▸ What you have to do
Please retype, word for word, the line containing "Viewport: 1568px width, 778px height." and every line after it through the end of the records, leaving out all pictures.

#### Source material ####

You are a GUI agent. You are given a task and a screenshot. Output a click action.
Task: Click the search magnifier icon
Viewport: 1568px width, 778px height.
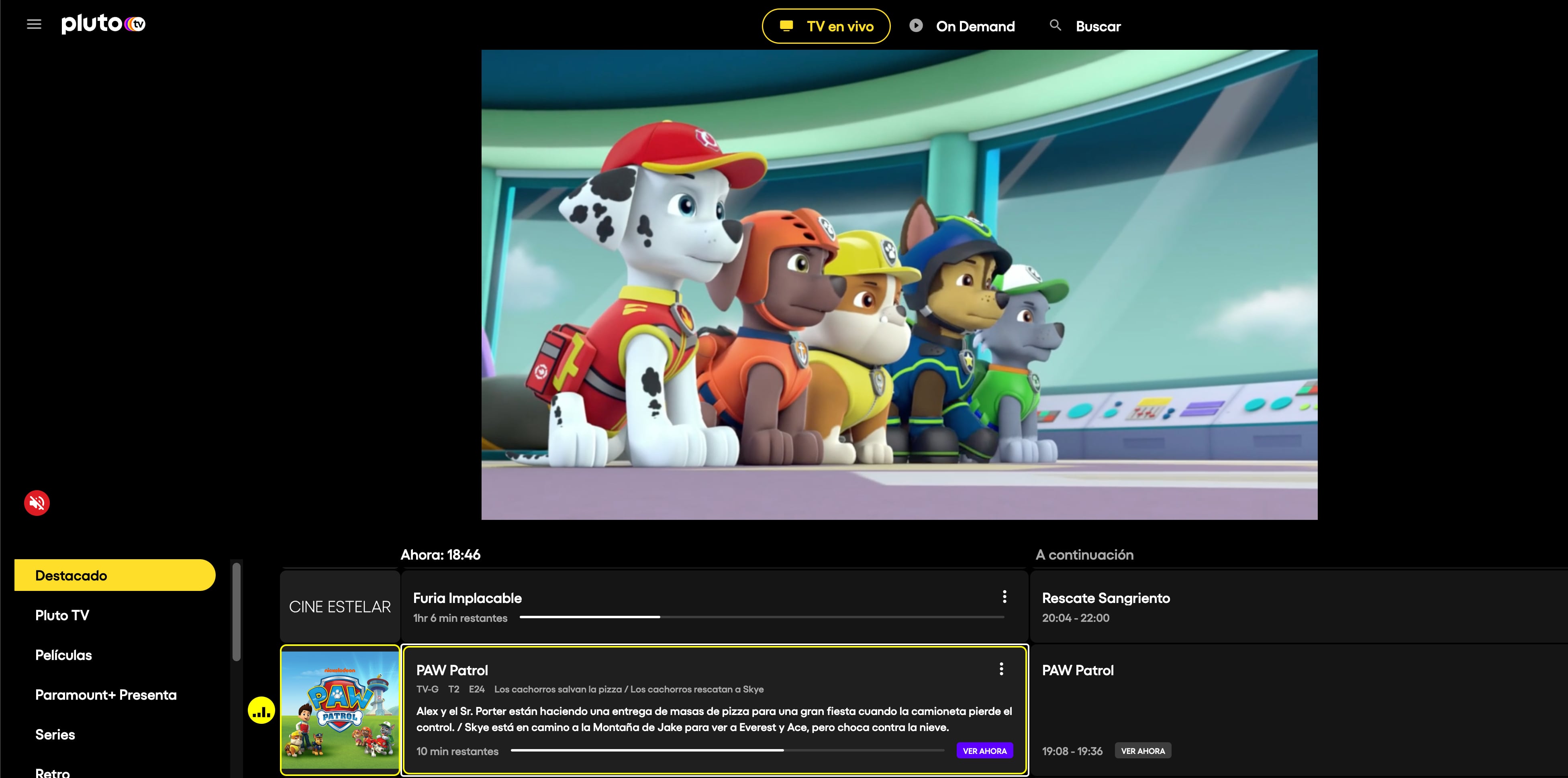[1056, 26]
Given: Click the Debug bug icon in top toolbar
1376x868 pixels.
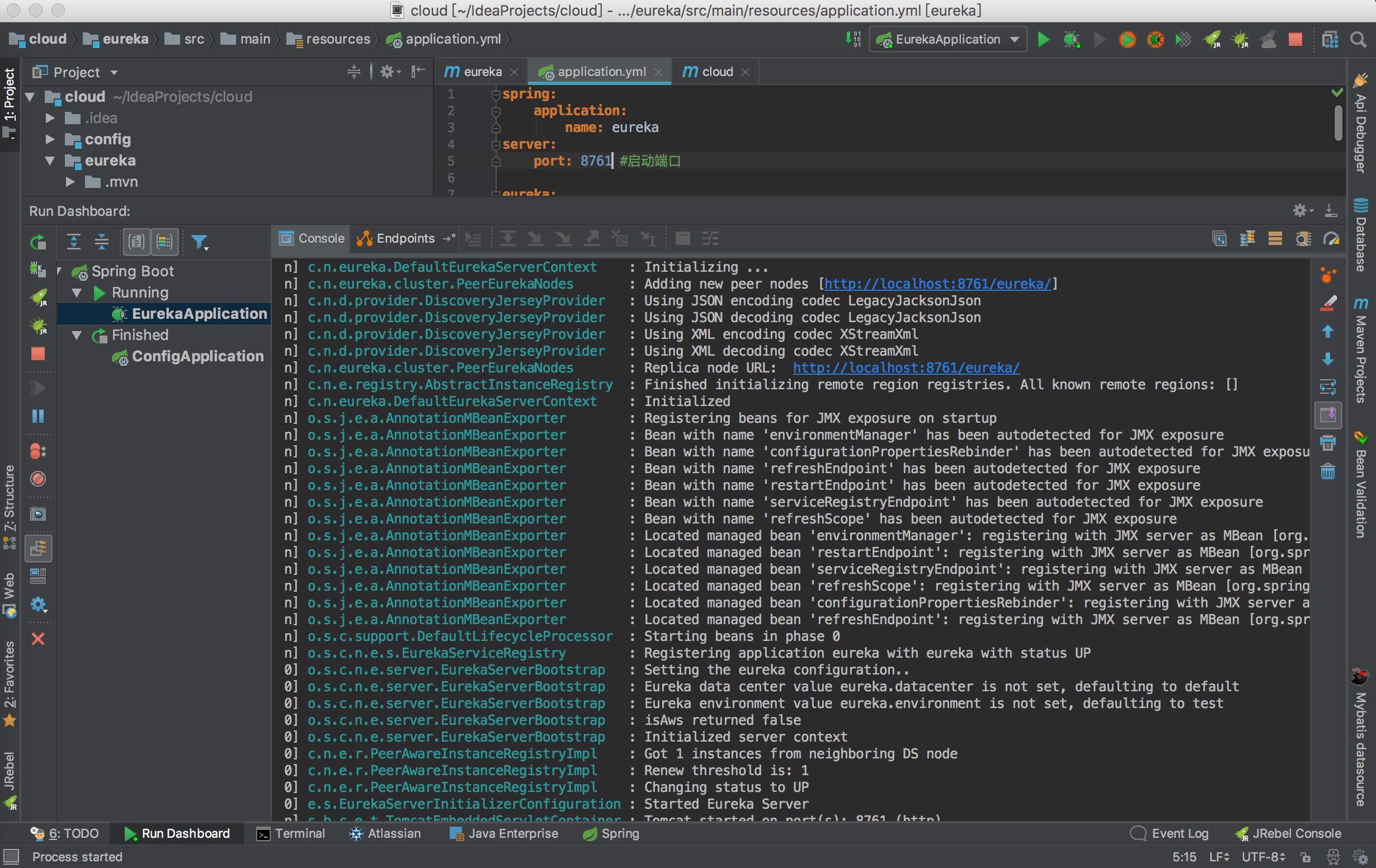Looking at the screenshot, I should coord(1071,39).
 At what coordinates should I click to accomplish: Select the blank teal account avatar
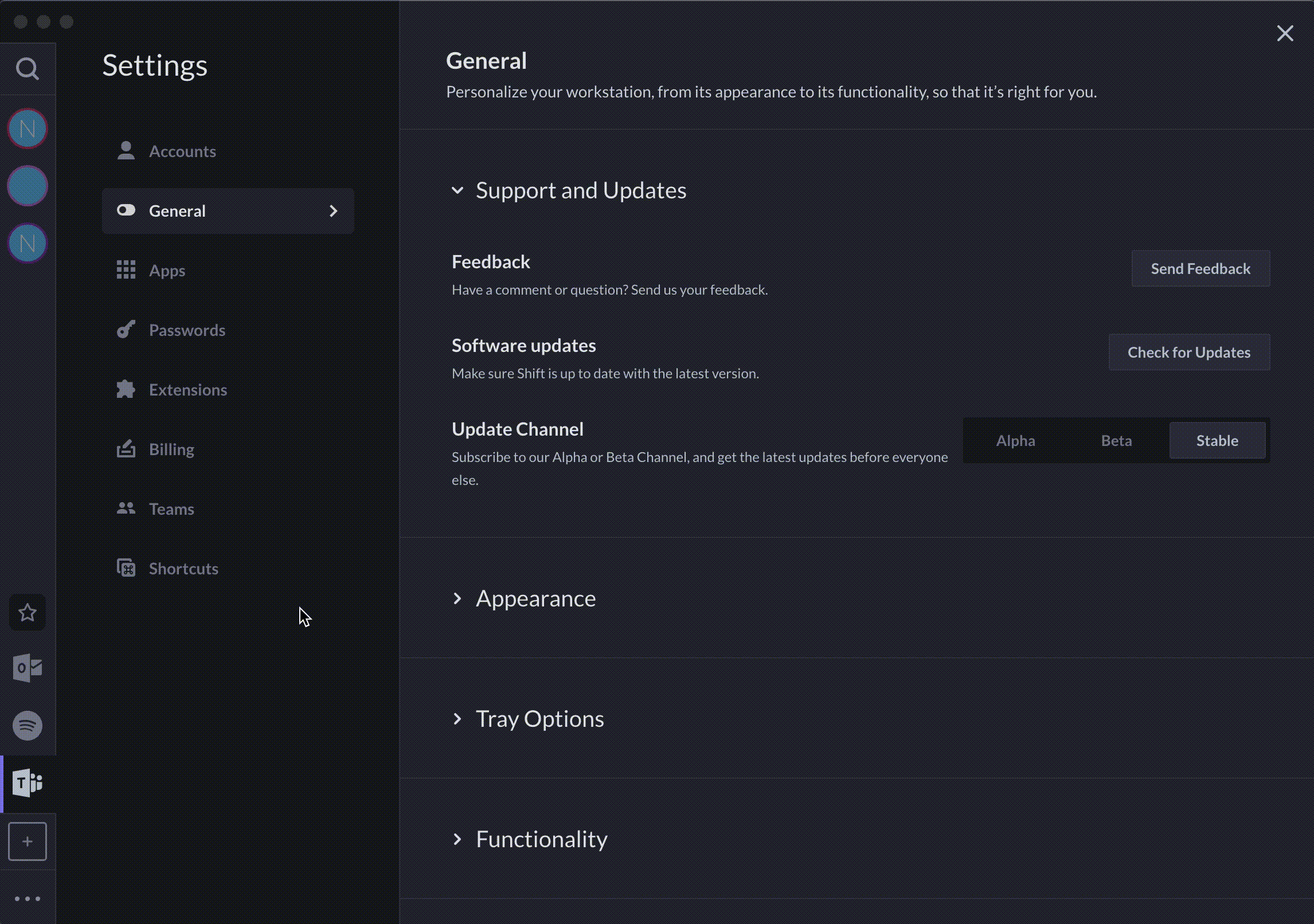27,186
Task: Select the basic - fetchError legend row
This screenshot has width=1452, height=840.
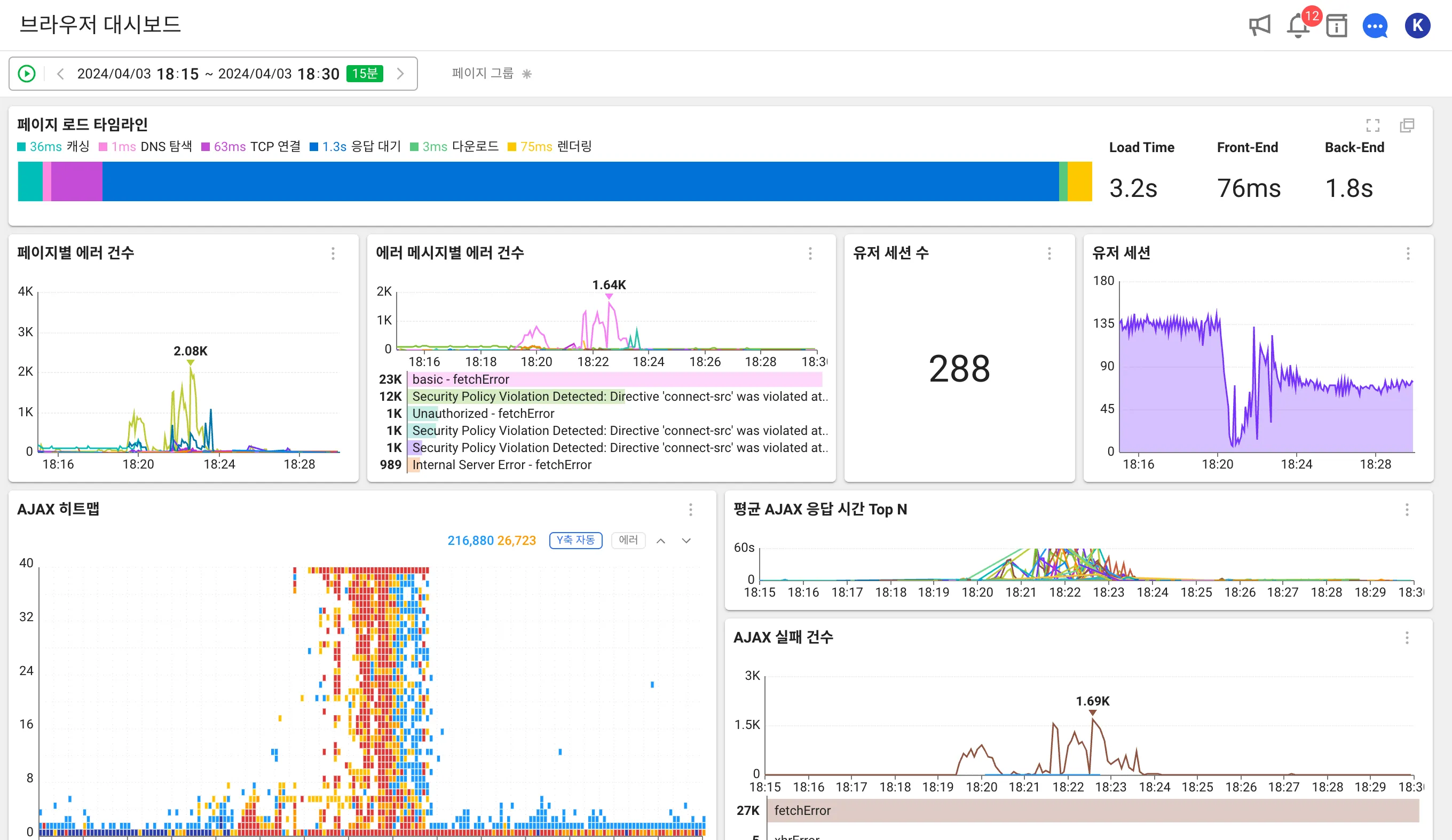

####

▸ Answer section
Viewport: 1568px width, 778px height.
[1056, 26]
Given: Click the Debug bug icon in top toolbar
1376x868 pixels.
Looking at the screenshot, I should coord(1071,39).
 At what coordinates should I click to accomplish: Select the blank teal account avatar
27,186
Task: Select the basic - fetchError legend row
This screenshot has width=1452, height=840.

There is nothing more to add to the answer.